PASSAGE TO READ —
==========

This page is an archive.

Fellows

Schedule

Papers and other requirements

Position papers

You will write a response to the readings every week (well, you may skip just one). These are informal "position papers." They are to be between 400 and 500 words in length and must be sent to the Fellows listserv any time before 6 AM on the Monday morning of the week's class. Four of these papers will be evaluated closely--at least one each on Banks, Hejinian and McPherson. Each week, bring a printed copy of your position paper to class. At the end of class you can decide if the paper you hold in your hands is one of the four you will turn in for evaluation.

Listserv responses

Each week you will be responding to one of the position papers sent to the listserv by your fellow Fellows seminarians. Send your response before noon. Your response should be sent to the listserv and should make a rejoinder to one point in one paper. These responses should be one short paragraph in length, about 100 words. Be sure, please, to make it clear which point in which person's position paper is the one to which your response is responding.

==========

COLLECTED MATERIAL —

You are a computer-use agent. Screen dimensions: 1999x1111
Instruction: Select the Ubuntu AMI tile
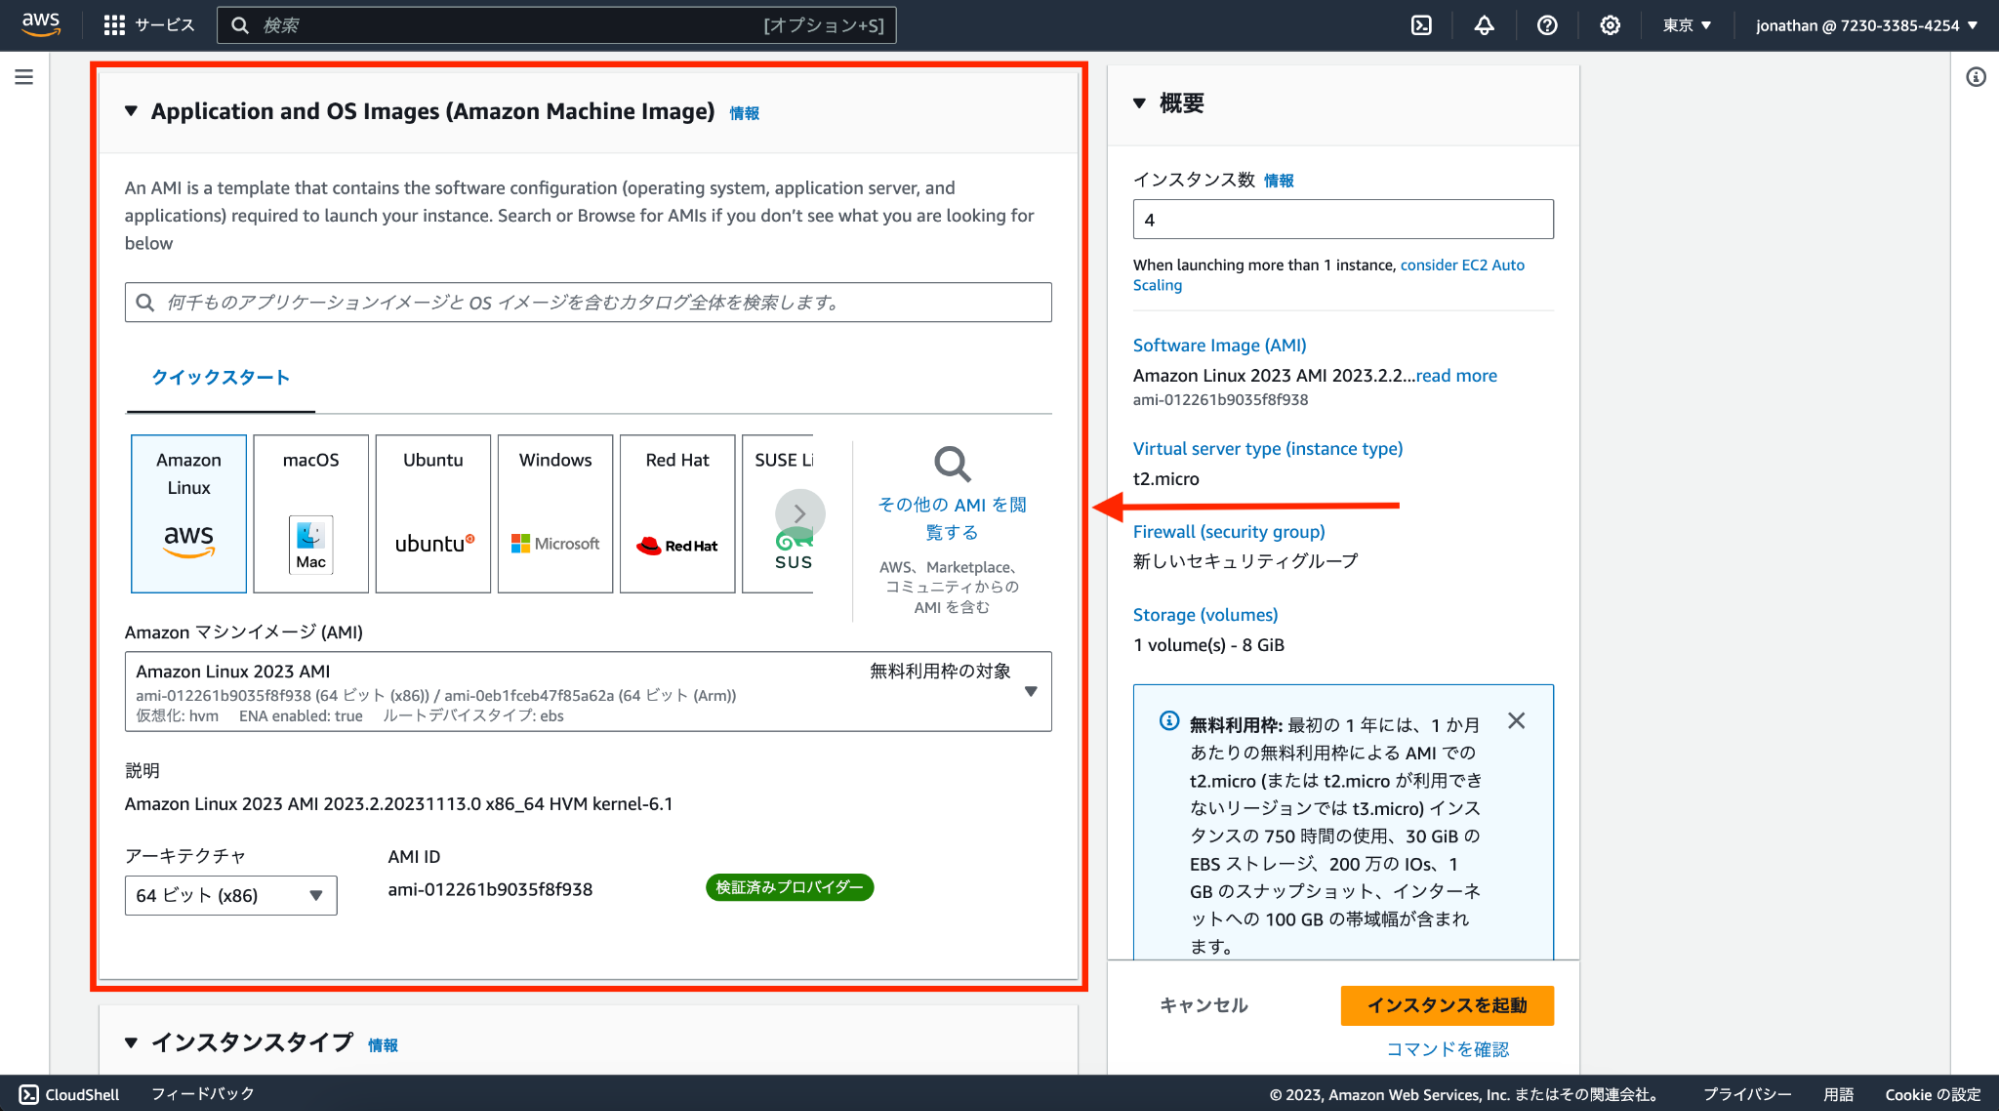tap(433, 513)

==========

BRIEF — Please state, from the course requirements text, the required length of each weekly position paper.

REPLY — Between 400 and 500 words.